Your tasks:
[A] Answer these questions about the Taormina passage:
(i) What did the young Sicilian woman pull from the white paper bag?
(ii) How far north of Catania is Taormina said to be?
(iii) Who once compared Taormina to paradise?
[B] In the Taormina passage, copy everything from "Situated about 30" down to "and Sophia Loren.", swapping "Ionian Sea" for "Tyrrhenian Sea".
[C] List every person the Taormina passage names among the glamorous celebrities the town has attracted.

Extract provided:
•••

We spotted her simultaneously. But it was my friend Jessie who bounded down the street after the young Sicilian woman whom we had just seen pull a golden arancino from a white paper bag.
“Scusa!” she called after the woman, before catching up to her and inquiring about the still-steaming deep-fried sphere with a creamy rice interior. With a knowing smile, the woman led us to a nearby alley steps from the main drag of Taormina and pointed to a humble pizzeria, the source of the arancini that I’ve been dreaming about ever since.
Situated about 30 miles north of Catania on the eastern coast of Sicily, Taormina is a gorgeous seaside town perched on a hilltop. It has everything a traveler in search of a storybook Mediterranean escape could hope for: a medieval layout; ancient ruins; belle epoque villas; and sweeping views of the Ionian Sea, the Sicilian coastline and, on clear days, the smoky crest of Mount Etna (about 20 miles away as the crow flies). The town has long attracted literary titans, including D.H. Lawrence and Goethe, who once compared Taormina to paradise, and generations of glamorous celebrities, from Elizabeth Taylor and Richard Burton to Cary Grant, Audrey Hepburn and Sophia Loren.

•••

[Collected data entries]
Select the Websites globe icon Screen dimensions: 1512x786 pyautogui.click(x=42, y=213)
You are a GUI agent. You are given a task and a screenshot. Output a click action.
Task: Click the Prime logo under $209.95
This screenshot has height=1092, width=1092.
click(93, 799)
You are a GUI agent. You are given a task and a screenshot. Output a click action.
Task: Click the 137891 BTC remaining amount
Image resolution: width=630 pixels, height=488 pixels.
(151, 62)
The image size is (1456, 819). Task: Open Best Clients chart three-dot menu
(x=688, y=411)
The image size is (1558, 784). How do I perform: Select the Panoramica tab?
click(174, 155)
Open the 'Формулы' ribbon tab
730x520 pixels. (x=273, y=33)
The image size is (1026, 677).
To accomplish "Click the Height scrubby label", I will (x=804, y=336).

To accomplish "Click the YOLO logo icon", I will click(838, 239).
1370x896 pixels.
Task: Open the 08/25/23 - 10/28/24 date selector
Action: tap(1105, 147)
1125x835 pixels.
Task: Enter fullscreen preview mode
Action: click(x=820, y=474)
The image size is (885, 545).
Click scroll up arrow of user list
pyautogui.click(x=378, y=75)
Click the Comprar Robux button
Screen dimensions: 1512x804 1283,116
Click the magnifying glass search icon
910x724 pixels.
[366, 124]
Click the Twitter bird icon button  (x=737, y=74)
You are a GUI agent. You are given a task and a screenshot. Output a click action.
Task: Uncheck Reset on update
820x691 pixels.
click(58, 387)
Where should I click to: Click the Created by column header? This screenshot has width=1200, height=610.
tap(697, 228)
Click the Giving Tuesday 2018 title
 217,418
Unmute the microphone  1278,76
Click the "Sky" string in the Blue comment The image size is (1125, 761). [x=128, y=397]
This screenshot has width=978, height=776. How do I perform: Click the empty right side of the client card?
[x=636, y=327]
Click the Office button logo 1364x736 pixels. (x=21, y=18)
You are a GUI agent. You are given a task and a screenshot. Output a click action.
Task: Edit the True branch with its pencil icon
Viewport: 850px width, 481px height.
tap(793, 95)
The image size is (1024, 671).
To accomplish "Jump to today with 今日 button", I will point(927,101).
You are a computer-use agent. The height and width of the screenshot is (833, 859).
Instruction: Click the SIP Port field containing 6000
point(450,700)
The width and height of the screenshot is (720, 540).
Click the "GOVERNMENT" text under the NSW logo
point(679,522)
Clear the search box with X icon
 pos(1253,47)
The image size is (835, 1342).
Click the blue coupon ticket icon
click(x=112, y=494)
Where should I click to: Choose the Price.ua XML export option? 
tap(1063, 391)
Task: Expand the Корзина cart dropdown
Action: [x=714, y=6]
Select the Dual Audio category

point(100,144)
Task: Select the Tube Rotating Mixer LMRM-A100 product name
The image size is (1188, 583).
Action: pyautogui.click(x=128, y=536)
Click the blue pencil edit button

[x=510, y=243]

•••

Answer set:
[A]
(i) A golden arancino
(ii) About 30 miles
(iii) Goethe

[B]
Situated about 30 miles north of Catania on the eastern coast of Sicily, Taormina is a gorgeous seaside town perched on a hilltop. It has everything a traveler in search of a storybook Mediterranean escape could hope for: a medieval layout; ancient ruins; belle epoque villas; and sweeping views of the Tyrrhenian Sea, the Sicilian coastline and, on clear days, the smoky crest of Mount Etna (about 20 miles away as the crow flies). The town has long attracted literary titans, including D.H. Lawrence and Goethe, who once compared Taormina to paradise, and generations of glamorous celebrities, from Elizabeth Taylor and Richard Burton to Cary Grant, Audrey Hepburn and Sophia Loren.

[C]
Elizabeth Taylor
Richard Burton
Cary Grant
Audrey Hepburn
Sophia Loren